Yet as the replications continued into the 1970s and 1980s, the size of the Asch effect diminished and then disappeared. Eventually researchers failed to detect even minimal levels of conformity, suggesting that “Asch's results were a child of the 1950s, the age of ‘other-directed’ people made famous by David Riesman.”52 Asch subsequently agreed that cultural and social pressures for conformity in mid-century America could have contributed to his finding, and that the later failures to replicate it were not lab failures, but rather evidence of real social change: “Historical circumstances may have altered this supposedly rock-bottom condition.”53
In other words, the culture of community and conformism that peaked in America from the 1950s to the 1960s was not a figment of the imagination of social critics, but was embodied in the actual behavior of ordinary Americans. The history of “the Asch social pressure effect” is a rare instance in which changing lab results were evidence not of scientific incompetence, but of wider social and cultural change.
In sum, reformers in the 1950s were properly worried about the constraints that conformity placed on individualism and (as we shall see in Chapters 6 and 7) about the persistence of racial and gender inequality. Those combustible concerns, ignited by the sparks of the 1960s, would help to reverse the fundamental trends of the first two thirds of the century, and set us on a different course. That new course would indeed bring more cultural freedom and diversity, though at a cost to the earlier communitarian values, a cost mostly unnoticed as one century unspooled and gave way to the next.
THE RISE OF INDIVIDUALISM IN THE 1960s AND BEYOND
The sharp critiques of the 1950s from J. D. Salinger and James Dean to David Riesman and William Whyte were couched in social-psychological terms. They did not frame their complaints in terms of political ideology—Riesman's book was subtitled “A Study of the Changing American Character” and Dean's “rebel” famously had no “cause.” It was constraint in American society and repression in the American psyche that these cultural critics worried about, not constraints on the American marketplace nor repression in American politics. At virtually the same time, however, a pair of seemingly independent developments extended the critique of America of the 1950s into the realm of political ideology. Strikingly, this occurred simultaneously on both the Right and the Left, giving rise to the New Right and the New Left.
On the Right the challenge had originated with Ayn Rand and Friedrich Hayek and eventually included orthodox economists like Milton Friedman. These “libertarians,” as they began to be called, appealed to younger conservatives because their ideas seemed fresh and attractive in an era of flatness and tired “big government.” Hayek (Road to Serfdom, 1944) and Rand (The Fountainhead, 1943; Atlas Shrugged, 1957) reacted against “collectivism” gone wrong under communism and Nazism.
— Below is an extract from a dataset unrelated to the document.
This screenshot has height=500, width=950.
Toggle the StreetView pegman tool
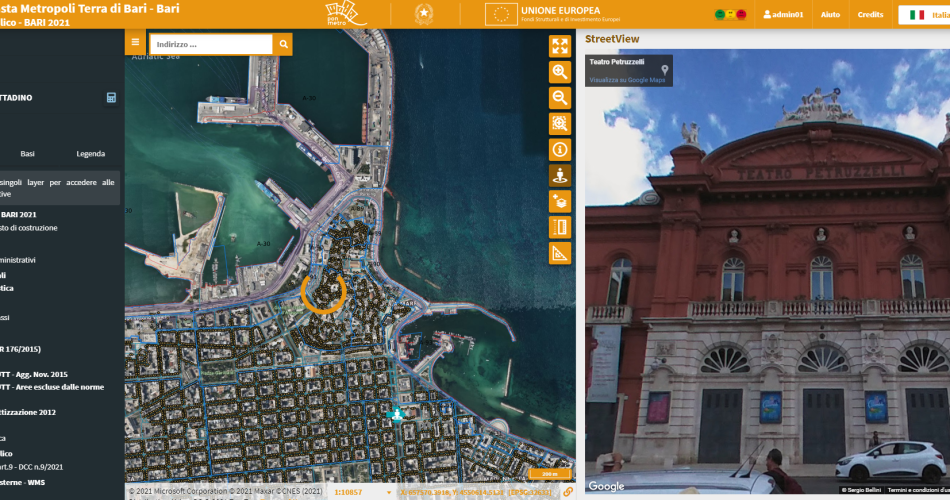pos(560,176)
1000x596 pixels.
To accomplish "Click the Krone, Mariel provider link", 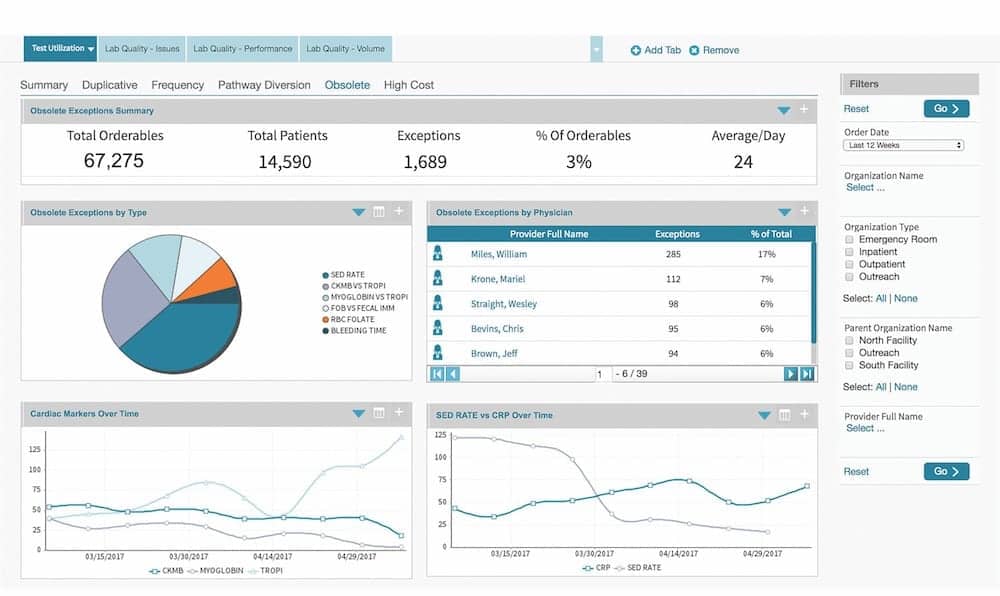I will pos(497,279).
Hayek was the better thinker, but Rand was a better novelist. Atlas Shrugged is sometimes said to be the most widely read book of the twentieth century, trailing only the Bible.54
Rand had a genius for quotable, controversial aphorisms: “Nobody has ever given a reason why man should be his brother's keeper” and “Altruism is incompatible with freedom, with capitalism and with individual rights.”55 Gordon Gekko's “Greed is good” from the 1987 film Wall Street simply echoed Rand. Rand's libertarianism was so accessible that it became virtually biblical to successive generations of conservative political leaders—from Margaret Thatcher and Ronald Reagan to Alan Greenspan and former speaker of the House of Representatives Paul Ryan.
Atlas Shrugged was the source for a right-wing meme that would endure well into the twenty-first century: “makers” and “takers.” (Rand called them “producers” and “looters.”) According to this meme, society is composed of two classes of people: those who make stuff and those who take stuff. The takers take from the makers, usually using the power of government. The makers, like the eponymous Atlas, bear the entire weight of society. All that is required for freedom and prosperity is for Atlas to “shrug” off the feckless takers. A direct line runs between Atlas Shrugged and Mitt Romney's infamous observation more than half a century later in the 2012 election campaign that 47 percent of the country is a “taker class” that pays little or nothing into the federal government but “believe they are entitled to healthcare, to food, to housing, to you name it.”56
Rand's influence has become especially pronounced in Silicon Valley, where her overarching philosophy that “man exists for his own sake, that the pursuit of his own happiness is his highest moral purpose, that he must not sacrifice himself to others, nor sacrifice others to himself,” as she described it in a 1964 Playboy interview,57 has an obvious appeal for self-made entrepreneurs. In 2016 Vanity Fair anointed her the most influential figure in the technology industry, surpassing Steve Jobs.58
The New Right, inspired by Rand's extreme libertarianism, stressed the virtues of individualism, unfettered capitalism, and inequality over egalitarianism and collectivism. In this light the twenty-first-century revival of the term “survival of the fittest,” which we noticed in Figure 5.1, is unsurprising, since it was the slogan of choice for the libertarians of the first Gilded Age.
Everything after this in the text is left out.